As my term as Interim Chair nears its conclusion I would like to thank the many trusted surgical colleagues and Banting staff who helped me during this past year. It was a privilege to serve our Department and I hope that my decisions taken as the Interim Chair were sound and fair. I know I speak for the whole Department when I say we look forward to the new leadership and vision as Jim Rutka assumes his position as the R.S. McLaughlin Professor and Chair of our Department.

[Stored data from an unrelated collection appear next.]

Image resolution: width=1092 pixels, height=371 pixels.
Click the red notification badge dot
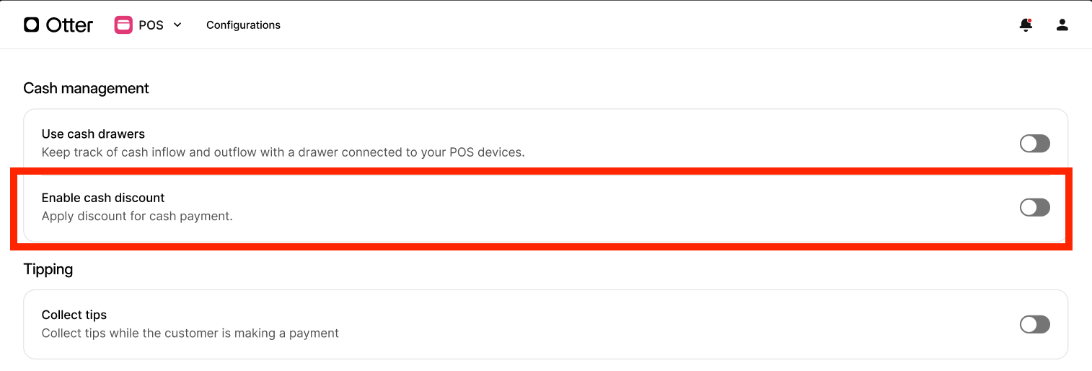coord(1029,21)
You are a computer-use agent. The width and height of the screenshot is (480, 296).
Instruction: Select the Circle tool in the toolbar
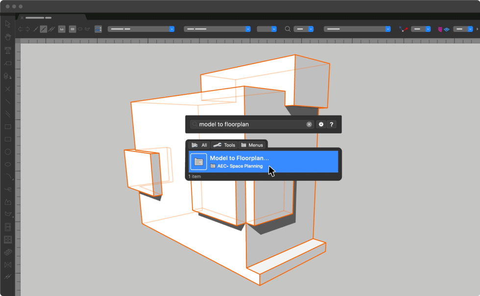[x=7, y=152]
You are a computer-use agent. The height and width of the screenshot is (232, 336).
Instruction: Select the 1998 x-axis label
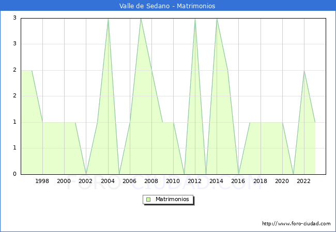pyautogui.click(x=42, y=181)
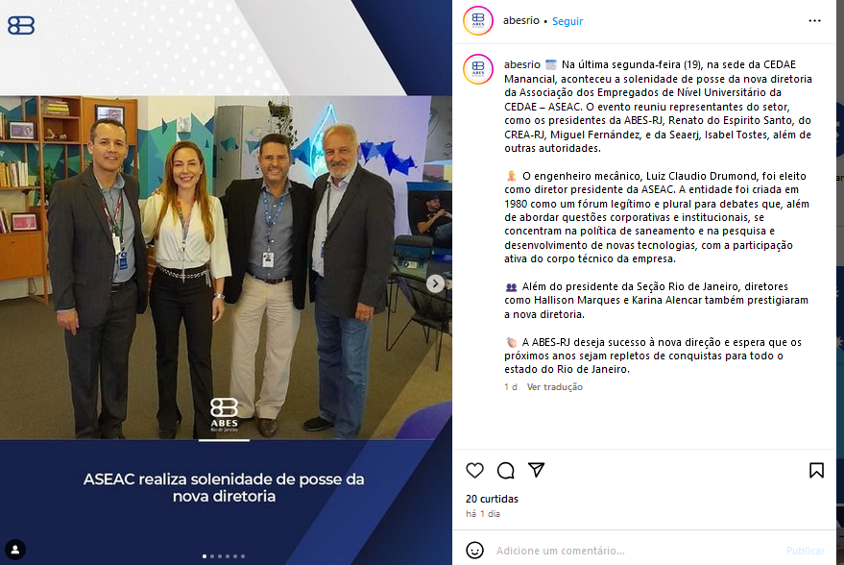844x565 pixels.
Task: Open emoji picker in comment box
Action: click(474, 550)
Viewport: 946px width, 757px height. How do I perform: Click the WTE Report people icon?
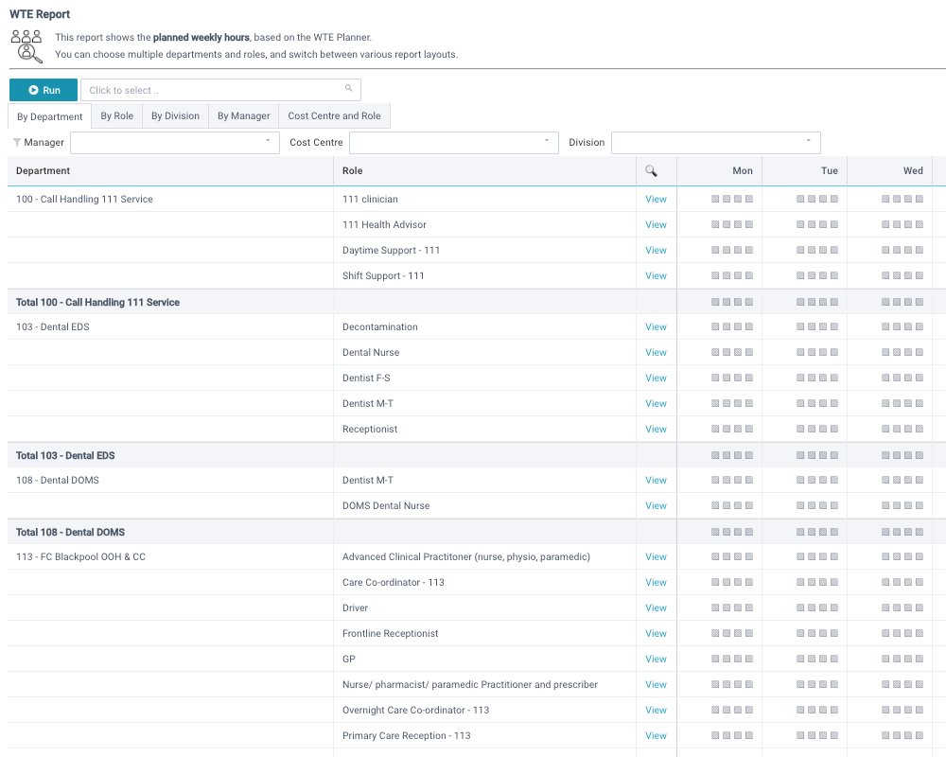26,46
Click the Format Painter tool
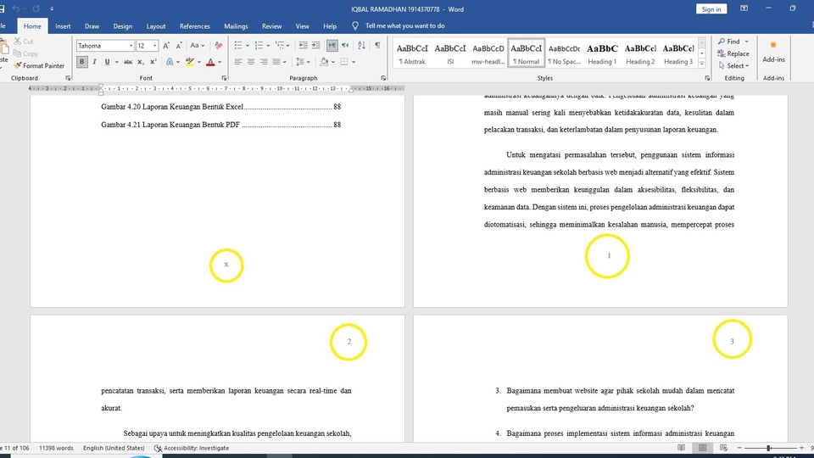Image resolution: width=814 pixels, height=458 pixels. click(39, 65)
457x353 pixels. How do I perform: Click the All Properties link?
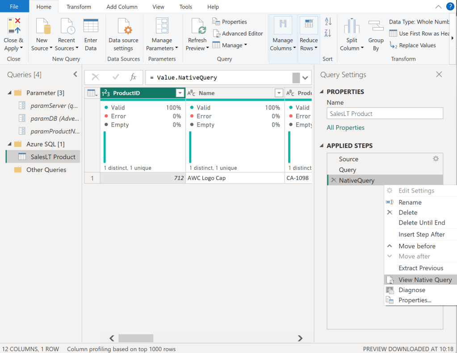coord(345,127)
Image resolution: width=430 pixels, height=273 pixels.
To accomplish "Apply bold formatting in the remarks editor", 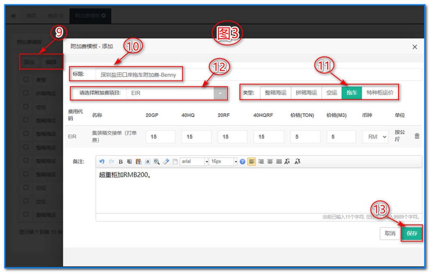I will pyautogui.click(x=120, y=161).
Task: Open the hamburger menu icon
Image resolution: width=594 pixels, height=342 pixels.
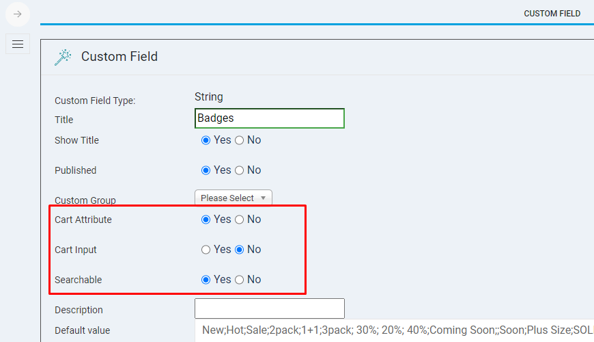Action: coord(18,44)
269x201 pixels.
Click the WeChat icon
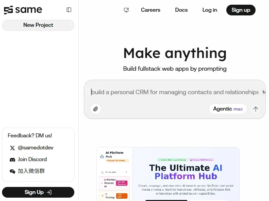12,171
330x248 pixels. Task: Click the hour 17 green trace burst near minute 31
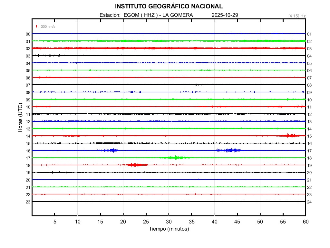point(176,158)
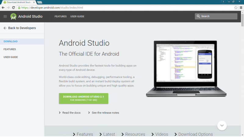Reload the page with refresh icon
This screenshot has height=137, width=244.
click(x=13, y=7)

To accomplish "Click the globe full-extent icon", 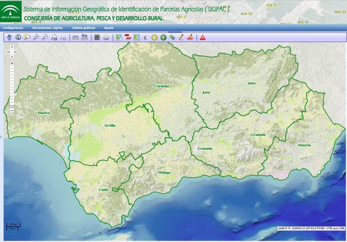I will pos(18,37).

True to my roots as a surgical educator I would like to take this opportunity to focus on a topic that received national attention recently. The Globe and Mail recently published an article by Lisa Priest titled Canadian surgeons face flat-lining job market (1). This article focused on the plight of a recently graduated orthopedic surgeon, who despite a solid residency and an additional year of clinical fellowship and one year of searching, had still not landed a permanent position. This young surgeon was "getting by" with a series of different positions as locums, covering on calls for established orthopedic surgeons (the newly coined term is the "on-call-ogist"), and surgical assisting. The article went on to lament about how unfair this was to allow a surgeon to train for so many years and not have a position waiting, and how difficult it is for patients, who wait up to four years for their foot and ankle surgery, to hear that there are surgeons available but who can not operate on them. Of course, a simple article like this cannot possibly explain all the issues at play here. A list of some of the issues not mentioned may include:

  • In most high performance jobs not all graduates secure choice positions (for example, business school graduates, lawyers, astronauts, pilots, scientists, etc).
  • Willingness to relocate elsewhere in Canada, or the US.
  • The delivery of surgical care requires more than just a surgeon and a patient.
  • Hospital resources are finite and resources are allocated for many different reasons:
    Surgical services vary according to their area of focus and expertise
    Hospitals have differing strategic plans and global budgets
    Volume funded activities enjoy hospital budget neutral or positive status
    Regional health authorities allocate resources according to their perception of need
    Conditions with higher threats to life and or limb tend to secure more guaranteed resources
  • Provincial Government resources are finite
  • Competing health care sector needs:
    Outpatient services Hospital based services
    Drug costs
    Allied health services
    Generalists vs. specialists
    Provincial volume funded programs
  • Federal Government resources are finite
  • The political fallout (federal or provincial) of any political decision regarding health care funding

What I found particularly interesting regarding this Globe and Mail article were the letters to the editors in response published the following day. One questioned the policy that each hospital must balance their budgets (or the CEO may be out of a job), another called for adoption of a UK based National Health Services like model, a third simply said that the solution for this surgeon and his future musculoskeletal patients was to reallocate funds from the provincial cardiac surgery services, and the fourth, from a patient, suggested that specialists should just go out and retrain to be generalists to fill the general practitioner deficit.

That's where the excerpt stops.